No known drug treatments existed at the start of the pandemic, but now doctors have a proven antiviral along with a steroid for hospitalized patients. Donor plasma from recovered COVID-19 patients holds promise as a therapy, too.
“What we have to offer today to people is completely different than what we had to offer to that very first patient who was in our ICU back in March,” said the U’s Schacker.
Death risks also vary regionally based on the diversity and chronic disease levels of populations. Regions with manageable case levels also can provide usual levels of monitoring and care to patients, whereas regions swarming with COVID-19 have to spread thin their medical resources.
Slowing the spread
The guiding premise of Gov. Tim Walz’s response to the pandemic in Minnesota — from the 51-day state lockdown in the spring to the mask mandate that took effect Saturday — has been to slow the virus to keep the pressure off hospitals and prevent any deaths due to lack of medical resources.
Osterholm said many regions in the U.S. have fallen off the “case cliff” this summer when their medical resources are stretched to the point that death risks increase. Minnesota was briefly on that ledge in May, he added, when hospitals were unable to maintain a 1-to-1 ratio of specially trained critical care nurses to COVID-19 patients in ICUs.
“When you have that happen, that’s when you start losing more patients,” he said. “So much of this isn’t about the virus itself. It’s about how we treat it, how we are able to respond.”
Health officials warn that those in a low-risk category for COVID-19 mortality still need to heed the risks of morbidity and lingering complications.
Hennepin Healthcare contributed findings from 150 patients to a national study looking at recovery rates after COVID-19 symptoms emerged. Published by the CDC on Friday, the study showed that 35% of patients who received only outpatient treatment had not returned to usual health two to three weeks after they were diagnosed. Among patients ages 18 to 34, about one-fifth still reported problems.
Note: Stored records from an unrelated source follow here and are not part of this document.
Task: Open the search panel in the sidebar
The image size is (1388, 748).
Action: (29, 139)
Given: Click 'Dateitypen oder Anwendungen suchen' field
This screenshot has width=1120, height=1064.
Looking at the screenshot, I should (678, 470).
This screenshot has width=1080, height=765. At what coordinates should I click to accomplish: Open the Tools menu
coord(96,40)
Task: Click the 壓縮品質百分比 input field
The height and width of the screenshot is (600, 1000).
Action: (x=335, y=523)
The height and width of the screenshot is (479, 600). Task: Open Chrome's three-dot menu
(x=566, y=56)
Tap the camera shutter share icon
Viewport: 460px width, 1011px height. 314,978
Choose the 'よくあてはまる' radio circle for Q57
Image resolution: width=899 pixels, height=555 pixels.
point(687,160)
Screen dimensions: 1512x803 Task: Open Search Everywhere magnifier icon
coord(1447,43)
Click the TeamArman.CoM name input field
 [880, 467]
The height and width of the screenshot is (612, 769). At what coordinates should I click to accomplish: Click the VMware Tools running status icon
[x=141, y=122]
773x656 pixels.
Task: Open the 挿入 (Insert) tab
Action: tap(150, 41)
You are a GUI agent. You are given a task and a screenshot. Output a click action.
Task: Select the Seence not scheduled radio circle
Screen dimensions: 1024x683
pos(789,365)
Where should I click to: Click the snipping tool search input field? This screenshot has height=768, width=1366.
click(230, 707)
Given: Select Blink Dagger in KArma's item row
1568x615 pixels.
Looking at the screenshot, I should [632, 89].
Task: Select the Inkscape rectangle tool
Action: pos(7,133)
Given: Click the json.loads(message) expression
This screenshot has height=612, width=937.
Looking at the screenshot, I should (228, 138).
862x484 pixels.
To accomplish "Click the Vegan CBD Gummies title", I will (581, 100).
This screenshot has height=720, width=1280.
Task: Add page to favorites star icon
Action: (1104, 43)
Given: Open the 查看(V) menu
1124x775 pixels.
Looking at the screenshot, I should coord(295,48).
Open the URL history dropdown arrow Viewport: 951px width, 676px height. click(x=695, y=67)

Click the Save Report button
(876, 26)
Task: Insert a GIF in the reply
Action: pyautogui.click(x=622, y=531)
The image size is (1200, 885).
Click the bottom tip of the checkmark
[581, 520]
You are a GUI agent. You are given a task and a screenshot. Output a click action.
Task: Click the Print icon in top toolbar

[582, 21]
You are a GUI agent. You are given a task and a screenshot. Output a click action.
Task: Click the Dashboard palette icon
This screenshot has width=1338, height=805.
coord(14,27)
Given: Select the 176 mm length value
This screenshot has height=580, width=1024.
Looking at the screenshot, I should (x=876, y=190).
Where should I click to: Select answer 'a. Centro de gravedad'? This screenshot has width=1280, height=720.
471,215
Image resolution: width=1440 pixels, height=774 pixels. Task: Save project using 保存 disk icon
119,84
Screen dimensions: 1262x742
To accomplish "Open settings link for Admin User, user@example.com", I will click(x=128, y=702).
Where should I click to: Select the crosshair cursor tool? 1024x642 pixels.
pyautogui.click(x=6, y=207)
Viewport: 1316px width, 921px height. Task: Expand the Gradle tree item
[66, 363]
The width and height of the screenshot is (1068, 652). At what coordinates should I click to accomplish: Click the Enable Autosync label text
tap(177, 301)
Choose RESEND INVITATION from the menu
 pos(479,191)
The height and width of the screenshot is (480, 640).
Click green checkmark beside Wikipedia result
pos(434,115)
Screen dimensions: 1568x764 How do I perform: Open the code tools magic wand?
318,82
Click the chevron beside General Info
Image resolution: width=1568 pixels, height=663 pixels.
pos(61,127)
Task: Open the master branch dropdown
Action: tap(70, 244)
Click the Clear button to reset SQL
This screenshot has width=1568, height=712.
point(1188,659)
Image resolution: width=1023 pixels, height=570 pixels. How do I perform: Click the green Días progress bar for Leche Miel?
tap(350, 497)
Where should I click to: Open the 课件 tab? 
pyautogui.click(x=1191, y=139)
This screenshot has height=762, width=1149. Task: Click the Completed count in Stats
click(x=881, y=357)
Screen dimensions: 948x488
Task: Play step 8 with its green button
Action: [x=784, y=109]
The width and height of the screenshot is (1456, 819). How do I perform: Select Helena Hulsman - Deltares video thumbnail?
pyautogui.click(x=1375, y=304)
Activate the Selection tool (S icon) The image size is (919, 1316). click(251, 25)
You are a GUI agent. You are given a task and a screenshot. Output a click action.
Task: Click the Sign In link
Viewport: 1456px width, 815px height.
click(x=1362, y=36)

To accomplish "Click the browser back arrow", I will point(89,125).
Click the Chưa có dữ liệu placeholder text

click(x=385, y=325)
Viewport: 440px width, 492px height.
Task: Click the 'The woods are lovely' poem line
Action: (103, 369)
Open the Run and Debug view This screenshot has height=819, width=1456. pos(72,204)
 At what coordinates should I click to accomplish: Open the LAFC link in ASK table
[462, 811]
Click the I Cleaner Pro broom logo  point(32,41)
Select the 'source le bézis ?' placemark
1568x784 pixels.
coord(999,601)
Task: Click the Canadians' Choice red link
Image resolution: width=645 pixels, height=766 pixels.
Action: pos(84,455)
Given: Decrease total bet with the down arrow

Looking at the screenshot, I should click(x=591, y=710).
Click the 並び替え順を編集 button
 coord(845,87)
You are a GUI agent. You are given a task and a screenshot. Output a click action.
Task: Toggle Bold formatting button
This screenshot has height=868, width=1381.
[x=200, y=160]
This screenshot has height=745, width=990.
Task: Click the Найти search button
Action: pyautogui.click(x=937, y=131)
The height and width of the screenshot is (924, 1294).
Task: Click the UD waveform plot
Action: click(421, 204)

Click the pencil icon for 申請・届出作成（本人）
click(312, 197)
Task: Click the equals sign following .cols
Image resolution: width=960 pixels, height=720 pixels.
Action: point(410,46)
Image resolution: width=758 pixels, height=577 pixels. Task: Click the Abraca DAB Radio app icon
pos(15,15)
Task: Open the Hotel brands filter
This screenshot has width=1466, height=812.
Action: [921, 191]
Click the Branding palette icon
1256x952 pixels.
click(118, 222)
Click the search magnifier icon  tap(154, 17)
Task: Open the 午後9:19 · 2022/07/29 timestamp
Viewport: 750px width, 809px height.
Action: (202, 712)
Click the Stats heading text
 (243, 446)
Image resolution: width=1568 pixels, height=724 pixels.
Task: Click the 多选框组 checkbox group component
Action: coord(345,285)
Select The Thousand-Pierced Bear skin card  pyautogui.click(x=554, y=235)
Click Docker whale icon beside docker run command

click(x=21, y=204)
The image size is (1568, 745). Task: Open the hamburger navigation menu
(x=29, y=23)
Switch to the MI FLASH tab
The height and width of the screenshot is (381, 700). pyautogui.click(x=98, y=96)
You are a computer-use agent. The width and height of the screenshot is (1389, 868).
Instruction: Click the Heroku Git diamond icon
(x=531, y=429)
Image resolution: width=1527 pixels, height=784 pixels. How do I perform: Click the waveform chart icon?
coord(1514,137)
The trend has been noticeable in former COVID-19 patients coming back to the emergency room, said Prekker, a principal investigator of the research effort at Hennepin Healthcare.
“They’re just not better so they’re coming back asking for help with things like persistent muscle aches, fatigue, just no energy,” Prekker said, “and there are people who still have respiratory symptoms that linger afterward. Persistent cough is a big thing I’ve seen. Folks are concerned about going back to work when they’re still coughing.”